__YOUR ASSIGNMENT__. Set out exactly, line by line, the stretch of data below that begins at the line containing "Toggle the volume speaker in system tray" and ends at the line containing "Screen dimensions: 483x1046", with both ends kept.

__SOURCE DATA__.
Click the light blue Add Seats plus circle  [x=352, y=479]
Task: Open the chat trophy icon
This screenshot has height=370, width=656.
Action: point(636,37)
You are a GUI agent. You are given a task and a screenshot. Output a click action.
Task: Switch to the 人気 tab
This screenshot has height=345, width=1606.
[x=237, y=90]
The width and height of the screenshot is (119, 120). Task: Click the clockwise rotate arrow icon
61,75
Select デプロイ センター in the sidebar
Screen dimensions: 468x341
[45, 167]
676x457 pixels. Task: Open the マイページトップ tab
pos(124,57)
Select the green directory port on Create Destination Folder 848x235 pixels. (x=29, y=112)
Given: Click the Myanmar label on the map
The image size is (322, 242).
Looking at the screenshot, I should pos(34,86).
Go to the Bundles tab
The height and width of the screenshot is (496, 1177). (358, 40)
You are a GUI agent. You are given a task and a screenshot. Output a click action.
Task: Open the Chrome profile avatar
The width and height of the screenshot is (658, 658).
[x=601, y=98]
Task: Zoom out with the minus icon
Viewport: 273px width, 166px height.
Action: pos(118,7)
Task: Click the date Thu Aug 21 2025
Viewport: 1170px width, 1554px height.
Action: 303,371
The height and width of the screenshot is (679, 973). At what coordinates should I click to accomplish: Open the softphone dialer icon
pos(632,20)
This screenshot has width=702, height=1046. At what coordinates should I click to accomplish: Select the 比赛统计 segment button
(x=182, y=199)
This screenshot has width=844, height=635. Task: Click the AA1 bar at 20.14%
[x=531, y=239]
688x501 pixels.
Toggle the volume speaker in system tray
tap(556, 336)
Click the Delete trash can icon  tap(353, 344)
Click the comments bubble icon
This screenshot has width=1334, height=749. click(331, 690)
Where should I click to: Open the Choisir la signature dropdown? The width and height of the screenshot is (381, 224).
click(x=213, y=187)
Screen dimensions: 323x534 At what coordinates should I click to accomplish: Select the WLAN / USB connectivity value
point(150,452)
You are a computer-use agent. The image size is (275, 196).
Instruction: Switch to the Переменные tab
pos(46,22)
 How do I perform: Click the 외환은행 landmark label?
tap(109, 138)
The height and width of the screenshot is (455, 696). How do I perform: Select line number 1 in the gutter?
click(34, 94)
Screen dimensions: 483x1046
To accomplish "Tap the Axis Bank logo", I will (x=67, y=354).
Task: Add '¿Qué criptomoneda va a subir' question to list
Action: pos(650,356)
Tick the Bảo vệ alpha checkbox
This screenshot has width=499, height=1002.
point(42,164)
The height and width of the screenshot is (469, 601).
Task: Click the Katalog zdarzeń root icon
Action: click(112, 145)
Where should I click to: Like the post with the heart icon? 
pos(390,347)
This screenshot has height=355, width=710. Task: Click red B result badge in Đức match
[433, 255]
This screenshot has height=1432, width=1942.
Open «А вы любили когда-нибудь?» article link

__RESULT OF THE TASK__.
Toggle the volume speaker in system tray
tap(556, 336)
Click the Delete trash can icon  tap(353, 344)
Click the comments bubble icon
This screenshot has width=1334, height=749. click(331, 690)
Where should I click to: Open the Choisir la signature dropdown? The width and height of the screenshot is (381, 224).
click(x=213, y=187)
Screen dimensions: 323x534 At what coordinates should I click to accomplish: Select the WLAN / USB connectivity value
point(150,452)
You are a computer-use agent. The image size is (275, 196).
Instruction: Switch to the Переменные tab
pos(46,22)
 How do I perform: Click the 외환은행 landmark label?
tap(109, 138)
The height and width of the screenshot is (455, 696). How do I perform: Select line number 1 in the gutter?
click(34, 94)
Screen dimensions: 483x1046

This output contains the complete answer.